New Directions and Concerns
Over the last 30 years, the principal focus in wastewater engineering has been on improving the quality of treated effluent through the construction of secondary and advanced wastewater treatment plants. With improved treatment methods, higher levels of treatment must be provided not only for conventional wastewater constituents but also for the removal of specific compounds such as nutrients and heavy metals. A by-product of these efforts has been the increased generation of solids and biosolids per person served by a municipal wastewater system. In many cases, the increase in solids production clearly taxes the capacity of existing solids processing and disposal methods.

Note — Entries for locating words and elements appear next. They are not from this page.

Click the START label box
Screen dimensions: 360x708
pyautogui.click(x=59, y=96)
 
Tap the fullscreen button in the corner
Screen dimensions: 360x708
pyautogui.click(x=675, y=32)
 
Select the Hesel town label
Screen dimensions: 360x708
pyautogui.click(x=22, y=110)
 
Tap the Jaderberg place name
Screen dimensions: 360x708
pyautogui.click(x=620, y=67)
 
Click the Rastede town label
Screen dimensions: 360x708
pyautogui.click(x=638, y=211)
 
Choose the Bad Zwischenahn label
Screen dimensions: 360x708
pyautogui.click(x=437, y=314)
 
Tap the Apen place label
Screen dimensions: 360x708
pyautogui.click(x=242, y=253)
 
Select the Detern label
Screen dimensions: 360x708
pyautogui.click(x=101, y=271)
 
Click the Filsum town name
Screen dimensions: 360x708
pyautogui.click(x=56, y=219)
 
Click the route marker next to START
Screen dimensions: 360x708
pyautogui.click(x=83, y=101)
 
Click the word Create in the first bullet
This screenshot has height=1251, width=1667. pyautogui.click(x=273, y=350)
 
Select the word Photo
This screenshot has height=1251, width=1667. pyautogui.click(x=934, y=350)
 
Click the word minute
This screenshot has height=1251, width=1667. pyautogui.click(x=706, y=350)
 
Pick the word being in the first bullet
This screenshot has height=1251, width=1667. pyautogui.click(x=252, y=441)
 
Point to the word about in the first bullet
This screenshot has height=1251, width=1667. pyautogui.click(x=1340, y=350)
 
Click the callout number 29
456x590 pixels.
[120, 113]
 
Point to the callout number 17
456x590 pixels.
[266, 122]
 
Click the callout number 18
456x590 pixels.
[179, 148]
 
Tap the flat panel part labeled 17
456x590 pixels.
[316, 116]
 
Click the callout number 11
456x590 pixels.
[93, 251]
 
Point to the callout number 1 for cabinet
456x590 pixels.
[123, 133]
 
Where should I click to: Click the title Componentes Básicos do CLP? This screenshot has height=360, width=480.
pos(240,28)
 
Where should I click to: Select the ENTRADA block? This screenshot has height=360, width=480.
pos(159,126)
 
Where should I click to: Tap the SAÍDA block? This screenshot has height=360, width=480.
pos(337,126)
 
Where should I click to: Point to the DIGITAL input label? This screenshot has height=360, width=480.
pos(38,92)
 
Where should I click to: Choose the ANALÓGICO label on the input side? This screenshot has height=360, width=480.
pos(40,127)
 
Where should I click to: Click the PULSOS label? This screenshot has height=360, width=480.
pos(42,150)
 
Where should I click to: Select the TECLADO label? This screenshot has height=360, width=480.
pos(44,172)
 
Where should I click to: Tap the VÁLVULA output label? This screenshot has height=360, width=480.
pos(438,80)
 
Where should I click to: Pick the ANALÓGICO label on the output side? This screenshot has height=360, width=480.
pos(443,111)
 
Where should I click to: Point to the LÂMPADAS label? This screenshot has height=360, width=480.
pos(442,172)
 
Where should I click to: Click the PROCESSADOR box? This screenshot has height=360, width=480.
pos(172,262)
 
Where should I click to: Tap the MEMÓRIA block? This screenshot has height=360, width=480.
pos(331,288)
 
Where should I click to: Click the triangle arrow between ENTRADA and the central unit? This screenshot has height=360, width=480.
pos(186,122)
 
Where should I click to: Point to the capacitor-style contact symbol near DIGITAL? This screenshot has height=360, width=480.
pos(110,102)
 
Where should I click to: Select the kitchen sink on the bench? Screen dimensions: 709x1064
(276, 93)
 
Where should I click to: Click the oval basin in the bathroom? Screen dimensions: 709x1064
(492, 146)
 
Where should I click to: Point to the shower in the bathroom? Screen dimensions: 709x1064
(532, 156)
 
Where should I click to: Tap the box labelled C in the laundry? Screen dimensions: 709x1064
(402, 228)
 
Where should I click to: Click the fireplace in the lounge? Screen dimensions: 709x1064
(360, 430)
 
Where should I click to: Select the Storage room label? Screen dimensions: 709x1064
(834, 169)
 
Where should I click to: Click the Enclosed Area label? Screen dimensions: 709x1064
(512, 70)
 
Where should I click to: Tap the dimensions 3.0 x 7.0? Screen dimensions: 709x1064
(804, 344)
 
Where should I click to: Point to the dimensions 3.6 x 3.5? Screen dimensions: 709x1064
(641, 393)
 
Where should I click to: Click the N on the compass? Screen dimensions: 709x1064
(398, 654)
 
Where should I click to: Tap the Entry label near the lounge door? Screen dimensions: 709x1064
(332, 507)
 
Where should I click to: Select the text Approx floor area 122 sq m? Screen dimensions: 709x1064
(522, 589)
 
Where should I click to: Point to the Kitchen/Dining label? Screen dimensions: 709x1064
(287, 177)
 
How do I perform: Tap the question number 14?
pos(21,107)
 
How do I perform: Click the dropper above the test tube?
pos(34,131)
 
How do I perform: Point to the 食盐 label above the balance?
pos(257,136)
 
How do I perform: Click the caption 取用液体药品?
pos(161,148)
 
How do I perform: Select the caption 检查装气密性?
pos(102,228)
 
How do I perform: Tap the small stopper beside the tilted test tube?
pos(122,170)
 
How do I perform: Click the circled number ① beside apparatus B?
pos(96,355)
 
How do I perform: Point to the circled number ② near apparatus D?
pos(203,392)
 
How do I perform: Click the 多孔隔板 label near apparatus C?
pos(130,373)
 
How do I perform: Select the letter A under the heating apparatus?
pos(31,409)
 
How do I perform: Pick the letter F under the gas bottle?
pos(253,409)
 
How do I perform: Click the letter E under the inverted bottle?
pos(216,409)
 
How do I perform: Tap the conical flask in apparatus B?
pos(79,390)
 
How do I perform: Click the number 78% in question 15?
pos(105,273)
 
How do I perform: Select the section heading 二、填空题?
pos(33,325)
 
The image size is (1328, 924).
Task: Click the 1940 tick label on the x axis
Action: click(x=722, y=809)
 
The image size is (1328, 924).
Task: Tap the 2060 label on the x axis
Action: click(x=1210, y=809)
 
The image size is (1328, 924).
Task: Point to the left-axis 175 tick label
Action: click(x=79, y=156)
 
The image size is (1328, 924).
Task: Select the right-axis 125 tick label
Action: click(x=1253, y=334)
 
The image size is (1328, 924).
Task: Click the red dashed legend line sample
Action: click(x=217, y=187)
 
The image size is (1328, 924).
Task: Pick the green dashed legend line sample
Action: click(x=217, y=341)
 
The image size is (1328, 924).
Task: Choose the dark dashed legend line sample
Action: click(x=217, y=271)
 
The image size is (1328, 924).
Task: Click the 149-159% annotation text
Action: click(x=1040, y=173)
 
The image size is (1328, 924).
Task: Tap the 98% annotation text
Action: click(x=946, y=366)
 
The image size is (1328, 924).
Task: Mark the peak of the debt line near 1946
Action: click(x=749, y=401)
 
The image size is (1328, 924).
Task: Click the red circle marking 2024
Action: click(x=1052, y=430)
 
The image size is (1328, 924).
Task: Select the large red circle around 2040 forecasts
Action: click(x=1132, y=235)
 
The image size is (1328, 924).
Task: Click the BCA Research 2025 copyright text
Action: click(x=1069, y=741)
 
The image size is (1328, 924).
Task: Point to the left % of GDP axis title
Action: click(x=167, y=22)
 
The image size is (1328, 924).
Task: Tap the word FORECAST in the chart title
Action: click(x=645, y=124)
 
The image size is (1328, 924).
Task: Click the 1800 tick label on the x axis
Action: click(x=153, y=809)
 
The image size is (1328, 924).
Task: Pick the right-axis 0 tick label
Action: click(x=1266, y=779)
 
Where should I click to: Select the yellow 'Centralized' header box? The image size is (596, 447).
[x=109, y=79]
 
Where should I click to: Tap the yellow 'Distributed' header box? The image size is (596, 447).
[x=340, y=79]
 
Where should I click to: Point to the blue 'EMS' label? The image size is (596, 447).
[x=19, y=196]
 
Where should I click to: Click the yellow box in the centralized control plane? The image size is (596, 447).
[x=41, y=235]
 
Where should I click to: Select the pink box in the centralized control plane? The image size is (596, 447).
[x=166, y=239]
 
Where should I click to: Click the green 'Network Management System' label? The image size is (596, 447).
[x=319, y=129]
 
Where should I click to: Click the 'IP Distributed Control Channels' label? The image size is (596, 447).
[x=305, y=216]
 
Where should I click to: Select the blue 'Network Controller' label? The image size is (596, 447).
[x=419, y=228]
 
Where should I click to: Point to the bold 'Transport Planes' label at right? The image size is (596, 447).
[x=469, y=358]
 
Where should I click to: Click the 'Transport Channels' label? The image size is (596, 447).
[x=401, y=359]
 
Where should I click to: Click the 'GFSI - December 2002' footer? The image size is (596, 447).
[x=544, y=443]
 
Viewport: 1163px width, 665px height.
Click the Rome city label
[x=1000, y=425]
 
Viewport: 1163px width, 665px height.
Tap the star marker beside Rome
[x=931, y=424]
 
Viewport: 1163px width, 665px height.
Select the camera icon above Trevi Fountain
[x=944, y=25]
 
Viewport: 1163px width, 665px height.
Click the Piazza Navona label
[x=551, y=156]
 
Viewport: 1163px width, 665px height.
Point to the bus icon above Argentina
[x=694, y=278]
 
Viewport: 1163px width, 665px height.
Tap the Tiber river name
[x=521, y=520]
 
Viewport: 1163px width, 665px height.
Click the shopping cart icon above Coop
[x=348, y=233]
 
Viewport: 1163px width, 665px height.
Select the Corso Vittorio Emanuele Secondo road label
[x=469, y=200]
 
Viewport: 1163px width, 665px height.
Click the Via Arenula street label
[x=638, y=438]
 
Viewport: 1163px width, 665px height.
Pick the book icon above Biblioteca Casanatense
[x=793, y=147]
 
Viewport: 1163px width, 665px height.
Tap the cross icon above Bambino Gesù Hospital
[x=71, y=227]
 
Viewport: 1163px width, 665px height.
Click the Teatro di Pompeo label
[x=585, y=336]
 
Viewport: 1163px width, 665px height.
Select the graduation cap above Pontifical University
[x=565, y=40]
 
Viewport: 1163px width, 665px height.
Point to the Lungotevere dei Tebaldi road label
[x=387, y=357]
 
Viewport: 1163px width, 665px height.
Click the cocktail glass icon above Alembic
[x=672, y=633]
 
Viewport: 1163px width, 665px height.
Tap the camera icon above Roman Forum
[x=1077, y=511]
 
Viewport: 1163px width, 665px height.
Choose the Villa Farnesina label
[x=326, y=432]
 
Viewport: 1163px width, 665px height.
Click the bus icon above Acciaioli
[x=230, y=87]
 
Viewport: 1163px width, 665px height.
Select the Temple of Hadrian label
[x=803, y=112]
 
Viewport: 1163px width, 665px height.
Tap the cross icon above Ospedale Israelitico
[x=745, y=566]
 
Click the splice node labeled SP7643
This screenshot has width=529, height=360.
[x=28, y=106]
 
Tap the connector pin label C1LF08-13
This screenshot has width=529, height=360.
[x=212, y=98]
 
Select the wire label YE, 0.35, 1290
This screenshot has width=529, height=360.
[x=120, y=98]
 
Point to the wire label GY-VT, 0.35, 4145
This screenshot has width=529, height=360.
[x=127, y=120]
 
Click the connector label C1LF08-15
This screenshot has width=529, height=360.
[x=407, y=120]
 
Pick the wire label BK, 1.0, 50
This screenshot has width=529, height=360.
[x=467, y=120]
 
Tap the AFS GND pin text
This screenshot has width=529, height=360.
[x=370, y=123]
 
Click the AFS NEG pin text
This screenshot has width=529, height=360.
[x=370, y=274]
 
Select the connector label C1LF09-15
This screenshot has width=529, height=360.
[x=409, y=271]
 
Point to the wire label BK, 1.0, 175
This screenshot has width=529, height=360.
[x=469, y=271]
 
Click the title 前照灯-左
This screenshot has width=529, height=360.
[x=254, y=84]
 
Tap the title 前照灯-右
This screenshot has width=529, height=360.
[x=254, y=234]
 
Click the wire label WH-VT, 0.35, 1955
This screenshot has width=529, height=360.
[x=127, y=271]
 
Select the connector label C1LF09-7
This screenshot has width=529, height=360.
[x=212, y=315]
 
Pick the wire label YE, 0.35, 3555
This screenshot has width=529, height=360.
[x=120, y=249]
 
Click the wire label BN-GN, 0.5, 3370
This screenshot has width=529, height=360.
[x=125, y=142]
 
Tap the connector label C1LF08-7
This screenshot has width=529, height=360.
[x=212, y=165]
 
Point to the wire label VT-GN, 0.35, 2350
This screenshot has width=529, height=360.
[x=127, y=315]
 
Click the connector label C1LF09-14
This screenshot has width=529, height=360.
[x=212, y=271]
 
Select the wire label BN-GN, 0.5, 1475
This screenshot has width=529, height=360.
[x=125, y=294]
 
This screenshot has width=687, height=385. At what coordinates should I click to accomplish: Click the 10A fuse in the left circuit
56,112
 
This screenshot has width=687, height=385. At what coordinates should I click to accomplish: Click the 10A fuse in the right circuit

In addition to the shear volume of solids that has to be handled and processed, management options continue to be reduced through stricter regulations. Limitations that affect options are:
(1) landfill sites are becoming more difficult to find and have per- mitted, (2) air emissions from incinerators are more closely regulated, and (3) new requirements for the land application of biosolids have been instituted. In large urban areas, haul distances to landfill or land application sites have significantly affected the cost of solids processing and disposal. Few new incinerators are being planned because of difficulties in finding suitable sites and obtaining permits. Emission control regulations of the Clean Air Act also require the installation of complex and expensive pollution control equipment.
More communities are looking toward (1) producing Class A biosolids to improve beneficial reuse opportunities or (2) implementing a form of volume reduction, thus lessening the requirements for disposal. The issue-'are Class A biosolids clean-will be of ongoing concern to the public. The continuing search for better methods of solids processing, disposal, and reuse will remain as one of the highest priorities in the future. Additionally, developing meaningful dialogue with the public about health and environmental effects will continue to be very important.